## Your objective
An exact copy, beginning at the line containing "Algemene voorwaarden (205, 1868)" and ending at the final line of the records that follow, is the answer; it has no pictures and no other text.
------ Exercise inputs ------
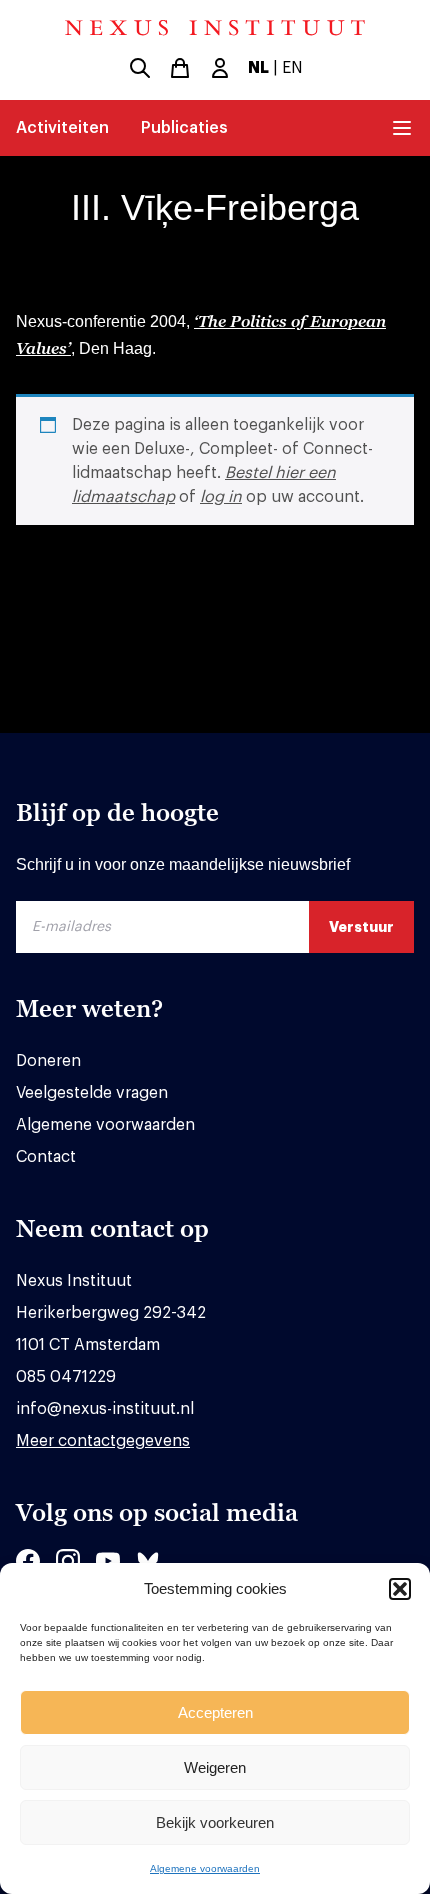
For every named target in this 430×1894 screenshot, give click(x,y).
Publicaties (184, 128)
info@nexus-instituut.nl (105, 1409)
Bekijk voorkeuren (215, 1822)
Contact (46, 1157)
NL (258, 68)
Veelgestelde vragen (92, 1093)
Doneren (48, 1061)
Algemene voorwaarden (205, 1868)
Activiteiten (62, 128)
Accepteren (215, 1712)
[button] (400, 1589)
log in (221, 497)
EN (292, 68)
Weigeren (215, 1767)
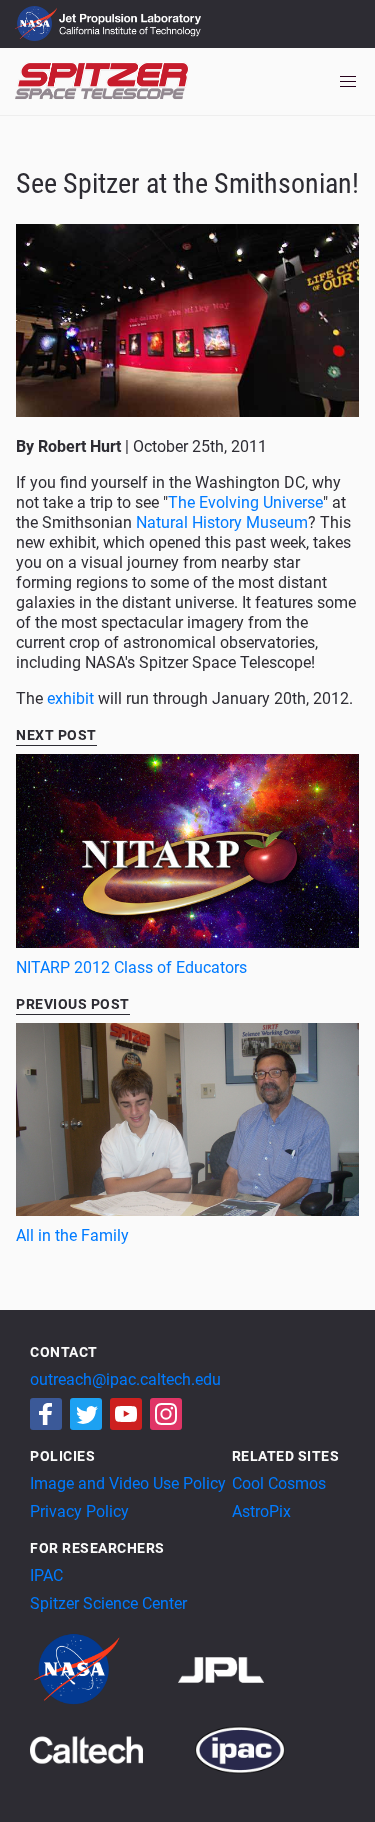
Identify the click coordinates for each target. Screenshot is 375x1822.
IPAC (46, 1575)
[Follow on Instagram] (166, 1414)
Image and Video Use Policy (128, 1483)
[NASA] (102, 1668)
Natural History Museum (222, 522)
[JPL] (245, 1668)
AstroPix (261, 1511)
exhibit (70, 698)
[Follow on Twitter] (86, 1414)
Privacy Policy (79, 1511)
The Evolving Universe (245, 502)
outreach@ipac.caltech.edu (125, 1379)
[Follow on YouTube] (126, 1414)
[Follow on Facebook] (46, 1414)
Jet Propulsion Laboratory (132, 15)
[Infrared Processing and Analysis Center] (240, 1748)
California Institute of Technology (132, 33)
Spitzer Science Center (108, 1603)
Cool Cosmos (279, 1483)
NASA (38, 24)
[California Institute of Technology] (110, 1748)
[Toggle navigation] (348, 82)
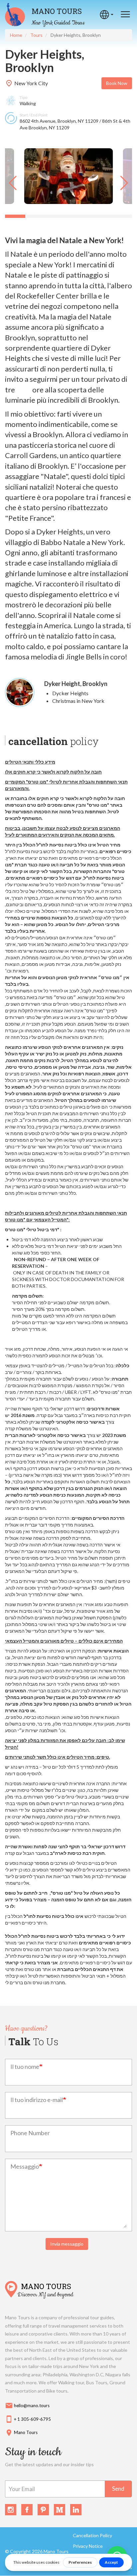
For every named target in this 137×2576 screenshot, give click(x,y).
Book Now (116, 83)
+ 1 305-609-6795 (28, 2419)
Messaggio (24, 2166)
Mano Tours (57, 11)
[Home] (15, 15)
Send (118, 2488)
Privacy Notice (88, 2546)
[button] (12, 183)
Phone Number (30, 2132)
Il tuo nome (24, 2066)
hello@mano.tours (27, 2405)
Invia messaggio (66, 2244)
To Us (33, 2041)
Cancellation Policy (92, 2535)
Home (16, 35)
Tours (36, 35)
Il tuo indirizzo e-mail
------
## Written solution
Algemene voorwaarden (205, 1868)
Activiteiten (62, 128)
Accepteren (215, 1712)
[button] (400, 1589)
log in (221, 497)
EN (292, 68)
Weigeren (215, 1767)
Identify the click coordinates for each target. Screenshot is 375x1822.
IPAC (46, 1575)
[Follow on Instagram] (166, 1414)
Image and Video Use Policy (128, 1483)
[NASA] (102, 1668)
Natural History Museum (222, 522)
[JPL] (245, 1668)
AstroPix (261, 1511)
exhibit (70, 698)
[Follow on Twitter] (86, 1414)
Privacy Policy (79, 1511)
The Evolving Universe (245, 502)
outreach@ipac.caltech.edu (125, 1379)
[Follow on YouTube] (126, 1414)
[Follow on Facebook] (46, 1414)
Jet Propulsion Laboratory (132, 15)
[Infrared Processing and Analysis Center] (240, 1748)
California Institute of Technology (132, 33)
Spitzer Science Center (108, 1603)
Cool Cosmos (279, 1483)
NASA (38, 24)
[California Institute of Technology] (110, 1748)
[Toggle navigation] (348, 82)
For every named target in this 137×2576 screenshot, give click(x,y).
Book Now (116, 83)
+ 1 305-609-6795 (28, 2419)
Messaggio (24, 2166)
Mano Tours (57, 11)
[Home] (15, 15)
Send (118, 2488)
Privacy Notice (88, 2546)
[button] (12, 183)
Phone Number (30, 2132)
Il tuo nome (24, 2066)
hello@mano.tours (27, 2405)
Invia messaggio (66, 2244)
To Us (33, 2041)
Cancellation Policy (92, 2535)
Home (16, 35)
Tours (36, 35)
Il tuo indirizzo e-mail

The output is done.